Dec 11, 2019
California growers prepare for end of chlorpyrifos

California chlorpyrifos goes away in 2020, and officials and Extension agents say the state’s vegetable growers have a good start on finding replacement products.

Surendra Dara, an entomologist working in the University of California Cooperative Extension in St. Luis Obispo, said the ban would have little effect on cabbage growers dealing with maggots, who have another product, Verimark, that can control them.

Surendra K. Dara, entomologist at UC Davis.

But Dara said the transition is not all easy, because some replacement products are more expensive than the widely used chlorpyrifos, and growers are still learning to use those replacements.

“You get comfortable with what’s available, and change is not easy,” Dara said. “It takes time for people to accept it, I think.”

Chlorpyrifos, an organophosphate, remains federally registered with the EPA as a pesticide. But some health organizations have associated it with detrimental health effects on the human nervous system.

“We have to change,” Dara said.

__Extracted material__.
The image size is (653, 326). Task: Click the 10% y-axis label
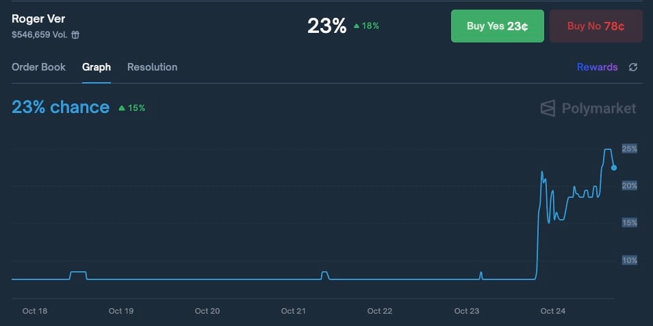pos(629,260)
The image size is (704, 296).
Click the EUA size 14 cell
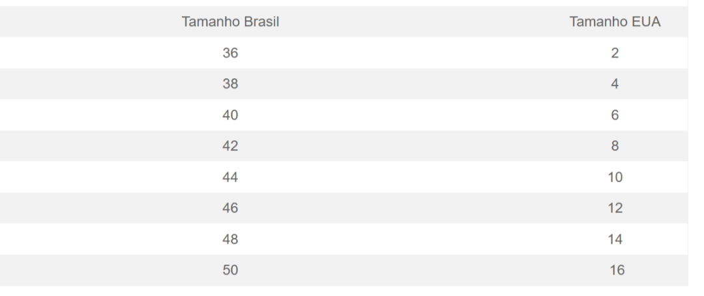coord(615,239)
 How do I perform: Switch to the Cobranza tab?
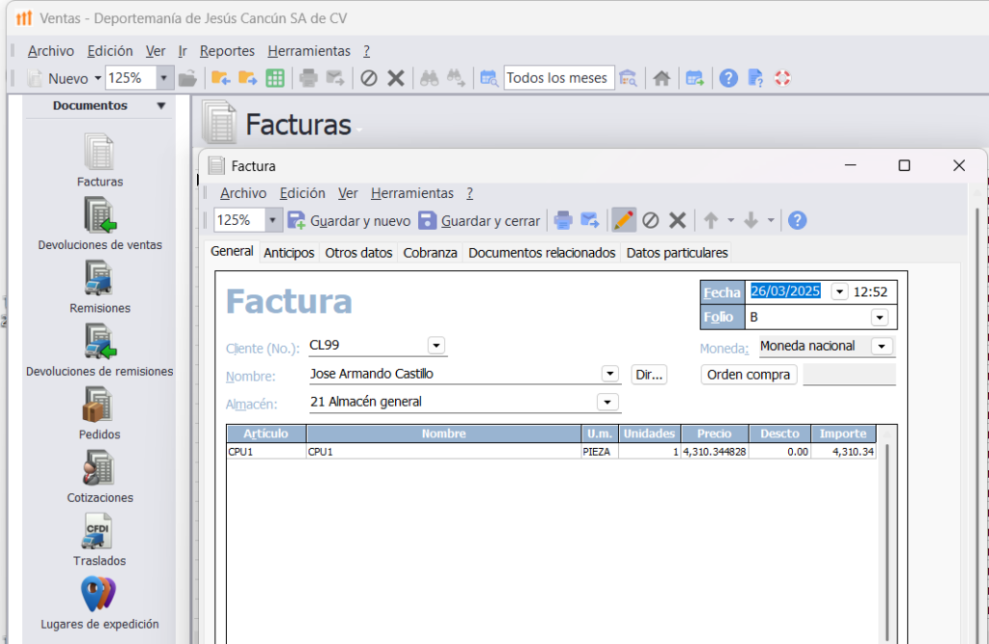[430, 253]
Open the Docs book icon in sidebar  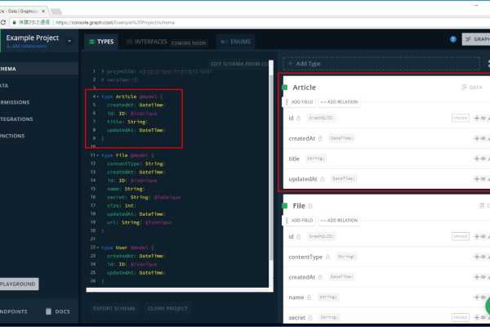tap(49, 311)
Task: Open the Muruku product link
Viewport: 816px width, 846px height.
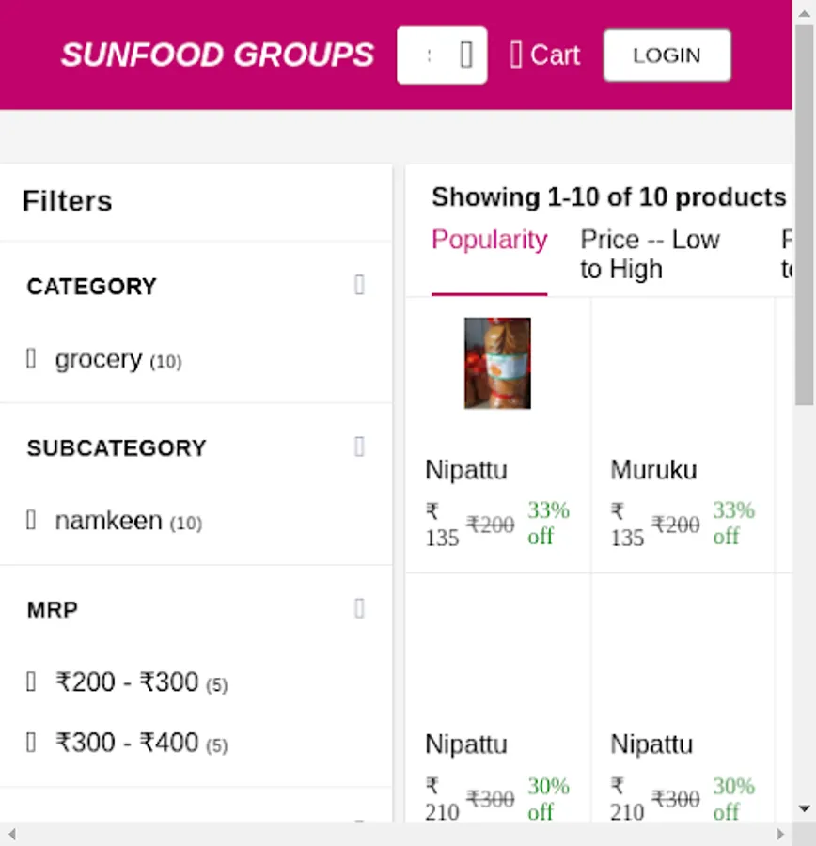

__Required action A__. In the article on the chlorpyrifos ban, which product can cabbage growers use to control maggots?
__Required action B__. Proceed with the article on California's chlorpyrifos ban, starting after its final sentence.

__Written reply A__. Verimark

__Written reply B__.
The use of almost all pesticide chlorpyrifos in California will cease in 2020 after the state’s Department of Pesticide Regulation reached an agreement with pesticide manufacturers. California Secretary for Environmental Protection Jared Blumenfeld said in a released statement that the agreement “avoids a protracted legal process while providing a clear timeline for California farmers as we look toward developing alternative pest management practices.”

All sales of chlorpyrifos products to growers in California will end on Feb. 6, 2020, according to the statement. Growers will no longer be allowed to possess or use chlorpyrifos products in California after Dec. 31, 2020. A few products that apply chlorpyrifos in granular form, representing less than 1% of agricultural use of chlorpyrifos, will be allowed to remain on the market. Granular products are not associated with detrimental health effects.

California’s current state budget appropriates more than $5 million in grant funding for the development of safe, more sustainable alternatives to chlorpyrifos – and that funding is needed to patch up areas where there’s little else available for killing pest insects.

Onion maggot pupae; adult onion maggot fly pictured at top of page. Photos: Pest and Diseases Image Library, Bugwood.org.

One such problem pest is onion maggot, said Thomas Turini, an Extension advisor based in Fresno County.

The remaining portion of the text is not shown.